The explicit expressions for the field amplitudes of the asymmetric modes now read

$$\begin{array}{l}{\rho }_{\mathrm{1,}\pm }^{2}=\frac{\gamma }{2}({\tilde{\mu }}_{\pm }^{(a)}-\sqrt{\frac{2{\tilde{\mu }}_{\pm }^{(a)}}{{\rm{\Gamma }}}-{[{\tilde{\mu }}_{\pm }^{(a)}]}^{2}}),\\ {\rho }_{\mathrm{2,}\pm }^{2}=\frac{\gamma }{2}({\tilde{\mu }}_{\pm }^{(a)}+\sqrt{\frac{2{\tilde{\mu }}_{\pm }^{(a)}}{{\rm{\Gamma }}}-{[{\tilde{\mu }}_{\pm }^{(a)}]}^{2}}),\end{array}$$
(11)

and the phase mismatches are given by

$${\cos }^{2}\mathrm{(2}{\theta }_{\pm })=\frac{{\tilde{\mu }}_{\pm }^{(a)}}{2{\tilde{c}}^{2}}({\tilde{\mu }}_{\pm }^{(a)}-\frac{1}{{\rm{\Gamma }}})\mathrm{.}$$
(12)

Notice that symmetric and antisymmetric solutions depend only on the ratio γ/Γ and the coupling c, while asymmetric solutions, depend on all three parameters separately.

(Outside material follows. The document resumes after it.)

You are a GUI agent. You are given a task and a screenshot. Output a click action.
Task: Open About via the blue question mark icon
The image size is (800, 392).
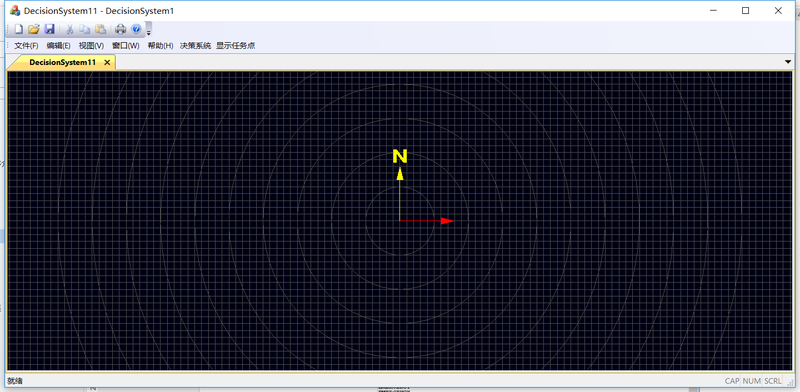pos(136,29)
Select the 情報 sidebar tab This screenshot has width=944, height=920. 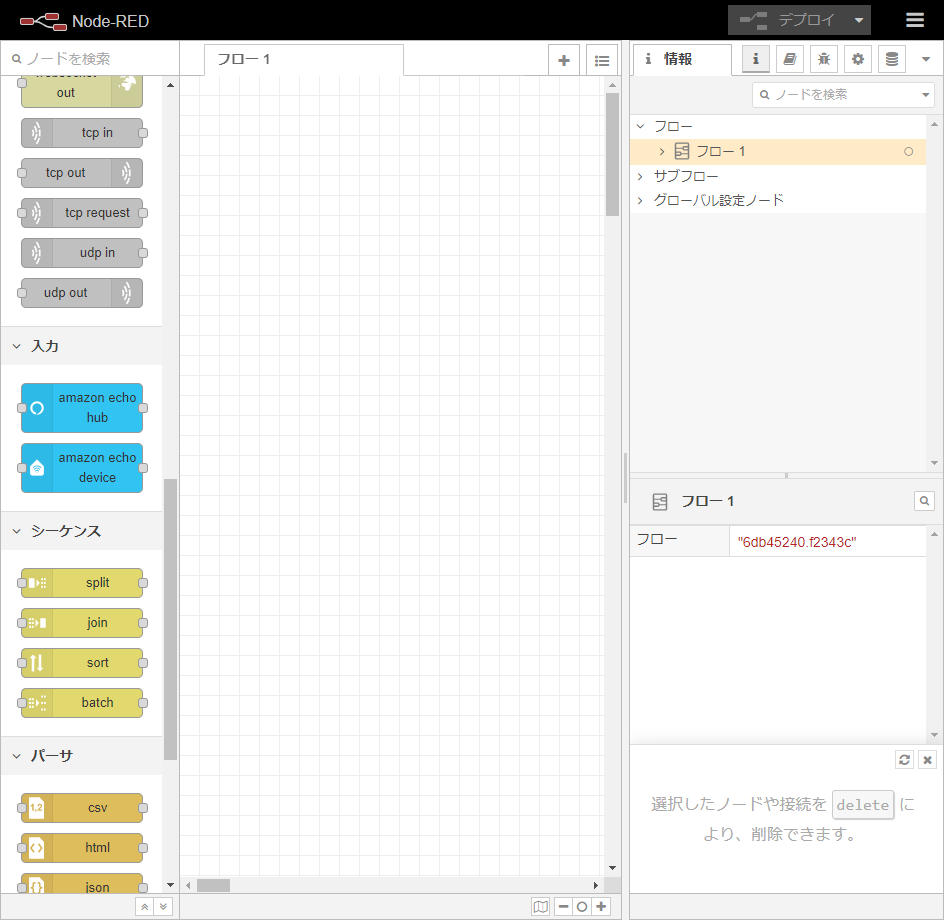click(678, 59)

Next we find regions of parameters γ, \(\tilde{c}\) and Γ where the asymmetric modes exist. The phase mismatch θ ± must be real and both amplitudes ρ 1,±, ρ 2,± must be positive thus we have restrictions for chemical potential

$$1/{\rm{\Gamma }}\le {\tilde{\mu }}_{\pm }^{(a)}\le 2/{\rm{\Gamma }}\mathrm{.}$$
(13)

Besides, the right hand side of Eq. (10) must be real so there is a critical value of renormalized coupling \({\tilde{c}}_{1}=1/\sqrt{8}\) below which the system supports two asymmetric modes (for all value of Γ), and above it asymmetric modes survive only if

$${\rm{\Gamma }} < {{\rm{\Gamma }}}_{{\rm{cr}}}={[4\tilde{c}(\sqrt{1+{\tilde{c}}^{2}}-\tilde{c})-1]}^{-\mathrm{1/2}}\mathrm{.}$$
(14)

The two branches of the asymmetric solutions are shown in Fig. 2a,b. The upper branch \({\tilde{\mu }}_{+}^{(a)}\) exists only on the finite interval \({{\rm{\Gamma }}}_{{\rm{bf}}}\le {\rm{\Gamma }}\le {{\rm{\Gamma }}}_{{\rm{cr}}}\) where \({{\rm{\Gamma }}}_{{\rm{bf}}}=1/\tilde{c}\) [the green line in Fig. 2a]. At Γ = Γbf the asymmetric branch \({\tilde{\mu }}_{+}^{(a)}\) bifurcates from the symmetric branch μ +. The chemical potentials of the both branches at this point are equal to the right boundary 2/Γbf in (13) and the amplitudes of field components in the mode are given by \({\rho }_{\mathrm{1,}\pm }={\rho }_{\mathrm{2,}\pm }=\sqrt{\gamma /{{\rm{\Gamma }}}_{{\rm{bf}}}}\). At the critical point Γ = Γcr we observe coalescence of the two branches of the asymmetric modes.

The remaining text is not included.